Esta va por la imaginación....
y por esas inhibiciones que
todos tenemos en la vida
Quien quiso ser Margarita...
Soñaba con conocerle, sentarse a su lado, hablarle todo un día.... soñaba hasta decirle promiscuidades al oído... Soñaba con sus besos, sus abrazos, sus manos... le rogaba a la vida todas las noches porque le diera la posibilidad de conocerle, porque sus manos rozaran su cuerpo sin desdén alguno....
¡Cómo obra el cielo y la vida le permitió vivir lo que pidió! ¡Tuvo, por fin, una oportunidad! Intentó acercarse... pero jamás lo logró. La falta de agallas le quitó lo que siempre pidió
Jamás conocería a quien le había robado sus sueños más exorbitantes, jamás tendría la posibilidad de llegar a su lado para amarle... tendría que conformarse con un puñado de fantasías al mirarle y que no se fijara que estaba ahí.
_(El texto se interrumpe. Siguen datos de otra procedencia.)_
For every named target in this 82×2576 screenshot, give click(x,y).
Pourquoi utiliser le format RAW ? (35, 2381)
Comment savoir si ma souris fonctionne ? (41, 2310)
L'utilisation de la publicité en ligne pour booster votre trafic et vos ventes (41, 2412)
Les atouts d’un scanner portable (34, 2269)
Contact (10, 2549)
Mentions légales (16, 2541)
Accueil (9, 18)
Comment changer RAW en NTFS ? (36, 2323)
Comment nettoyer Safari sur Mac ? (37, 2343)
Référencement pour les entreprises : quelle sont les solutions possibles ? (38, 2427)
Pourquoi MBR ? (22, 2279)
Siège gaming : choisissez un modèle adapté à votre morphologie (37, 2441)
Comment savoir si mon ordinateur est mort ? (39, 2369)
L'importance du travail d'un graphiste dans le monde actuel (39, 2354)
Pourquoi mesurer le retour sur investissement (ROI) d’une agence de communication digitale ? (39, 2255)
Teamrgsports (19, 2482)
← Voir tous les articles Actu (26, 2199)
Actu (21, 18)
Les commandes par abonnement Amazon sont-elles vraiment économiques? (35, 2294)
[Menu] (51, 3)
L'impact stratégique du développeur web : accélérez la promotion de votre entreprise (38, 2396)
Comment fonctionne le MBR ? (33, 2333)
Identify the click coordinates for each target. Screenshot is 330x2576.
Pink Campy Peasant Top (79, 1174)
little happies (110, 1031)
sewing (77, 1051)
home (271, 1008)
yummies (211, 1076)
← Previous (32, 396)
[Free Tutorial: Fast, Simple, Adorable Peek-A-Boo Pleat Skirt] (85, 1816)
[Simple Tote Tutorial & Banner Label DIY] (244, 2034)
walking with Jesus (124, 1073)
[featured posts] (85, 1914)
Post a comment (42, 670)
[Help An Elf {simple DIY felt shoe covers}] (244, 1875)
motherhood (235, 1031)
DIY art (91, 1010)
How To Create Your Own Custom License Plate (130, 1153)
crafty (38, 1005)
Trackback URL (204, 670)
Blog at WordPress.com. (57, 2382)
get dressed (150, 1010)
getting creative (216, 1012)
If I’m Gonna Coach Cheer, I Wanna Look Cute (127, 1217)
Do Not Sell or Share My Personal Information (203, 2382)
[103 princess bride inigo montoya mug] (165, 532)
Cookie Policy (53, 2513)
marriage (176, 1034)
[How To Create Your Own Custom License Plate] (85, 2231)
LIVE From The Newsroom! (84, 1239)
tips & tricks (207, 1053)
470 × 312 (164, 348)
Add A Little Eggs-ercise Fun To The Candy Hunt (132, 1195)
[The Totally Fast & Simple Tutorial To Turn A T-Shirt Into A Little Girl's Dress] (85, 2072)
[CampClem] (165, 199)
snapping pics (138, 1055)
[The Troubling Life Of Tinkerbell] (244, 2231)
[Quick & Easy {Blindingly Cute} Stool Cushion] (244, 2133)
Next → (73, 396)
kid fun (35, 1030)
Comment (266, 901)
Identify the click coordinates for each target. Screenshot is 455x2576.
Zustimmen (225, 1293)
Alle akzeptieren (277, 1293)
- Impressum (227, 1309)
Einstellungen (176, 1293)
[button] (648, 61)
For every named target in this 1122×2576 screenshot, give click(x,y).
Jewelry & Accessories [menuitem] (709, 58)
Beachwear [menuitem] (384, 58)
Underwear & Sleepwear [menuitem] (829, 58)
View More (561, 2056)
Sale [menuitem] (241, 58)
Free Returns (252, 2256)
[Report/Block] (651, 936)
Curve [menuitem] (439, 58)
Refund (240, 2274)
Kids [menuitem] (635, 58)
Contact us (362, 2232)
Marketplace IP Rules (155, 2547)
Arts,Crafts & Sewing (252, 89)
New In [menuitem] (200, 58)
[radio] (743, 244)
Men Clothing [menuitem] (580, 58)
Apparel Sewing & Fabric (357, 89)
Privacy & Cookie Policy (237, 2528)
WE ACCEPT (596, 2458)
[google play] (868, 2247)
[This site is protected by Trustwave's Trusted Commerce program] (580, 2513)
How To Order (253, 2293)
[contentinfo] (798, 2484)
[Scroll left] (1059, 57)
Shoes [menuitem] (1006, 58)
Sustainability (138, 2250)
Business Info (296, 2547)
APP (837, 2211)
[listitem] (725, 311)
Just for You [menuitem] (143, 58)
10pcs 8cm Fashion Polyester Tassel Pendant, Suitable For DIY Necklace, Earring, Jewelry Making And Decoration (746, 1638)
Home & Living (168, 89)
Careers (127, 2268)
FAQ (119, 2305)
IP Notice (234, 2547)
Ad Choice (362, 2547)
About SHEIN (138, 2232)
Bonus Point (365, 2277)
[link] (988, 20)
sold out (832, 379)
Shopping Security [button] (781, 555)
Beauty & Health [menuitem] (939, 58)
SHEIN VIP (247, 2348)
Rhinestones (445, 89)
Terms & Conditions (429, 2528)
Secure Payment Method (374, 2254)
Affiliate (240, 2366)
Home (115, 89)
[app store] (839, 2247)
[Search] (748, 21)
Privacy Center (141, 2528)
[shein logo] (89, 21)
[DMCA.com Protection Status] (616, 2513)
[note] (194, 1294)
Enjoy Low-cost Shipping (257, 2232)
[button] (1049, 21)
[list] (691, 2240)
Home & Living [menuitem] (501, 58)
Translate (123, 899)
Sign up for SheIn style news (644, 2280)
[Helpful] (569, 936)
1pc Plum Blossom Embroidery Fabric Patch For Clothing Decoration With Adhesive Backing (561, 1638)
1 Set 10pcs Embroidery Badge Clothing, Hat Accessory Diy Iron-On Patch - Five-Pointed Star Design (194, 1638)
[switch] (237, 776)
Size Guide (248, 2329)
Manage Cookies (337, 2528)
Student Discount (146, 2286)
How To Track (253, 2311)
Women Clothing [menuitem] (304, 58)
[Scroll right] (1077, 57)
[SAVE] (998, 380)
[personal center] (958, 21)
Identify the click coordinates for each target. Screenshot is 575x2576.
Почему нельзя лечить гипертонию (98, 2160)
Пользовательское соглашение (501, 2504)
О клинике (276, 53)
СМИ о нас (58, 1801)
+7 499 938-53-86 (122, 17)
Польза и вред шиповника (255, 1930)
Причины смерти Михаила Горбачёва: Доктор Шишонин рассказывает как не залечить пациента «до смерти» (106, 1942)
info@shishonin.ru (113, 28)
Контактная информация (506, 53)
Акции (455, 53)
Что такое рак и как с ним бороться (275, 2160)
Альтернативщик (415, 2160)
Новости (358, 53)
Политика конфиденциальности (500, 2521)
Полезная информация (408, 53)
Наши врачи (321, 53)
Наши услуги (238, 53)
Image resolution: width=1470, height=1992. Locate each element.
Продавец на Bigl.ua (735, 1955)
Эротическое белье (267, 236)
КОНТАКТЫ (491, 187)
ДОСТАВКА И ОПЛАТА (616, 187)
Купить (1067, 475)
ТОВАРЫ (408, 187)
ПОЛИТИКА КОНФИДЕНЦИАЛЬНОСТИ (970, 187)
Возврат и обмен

Su corazón roto y fastidiado de tanto golpe decidió helarse, decretó a su cuerpo jamás volver a sentir algo por alguien. Así transcurrieron días, meses, años hasta que....
Le volvió a ver. ¡Ahí estaba! Solo que esta vez eran otras manos, otros labios, otros ojos, otra voz, pero sabía que estaba en frente suyo.
Por un momento quiso derretir el hielo de su corazón, y al estar listo para su disolución... quién le amó en sus sueños besó a quien nunca imaginó, y el frío de su corazón heló su razón.
¡Así que se desmargaritó! Jamás volverá a amar, jamás volverá a sentir, solo saciará placeres que solo encontrará en lo más profundo de su tenebrosidad y jamás conocerá el verdadero significado de ser su Margarita...
¡TE INVITO A QUE CUIDES TU MARGARITA!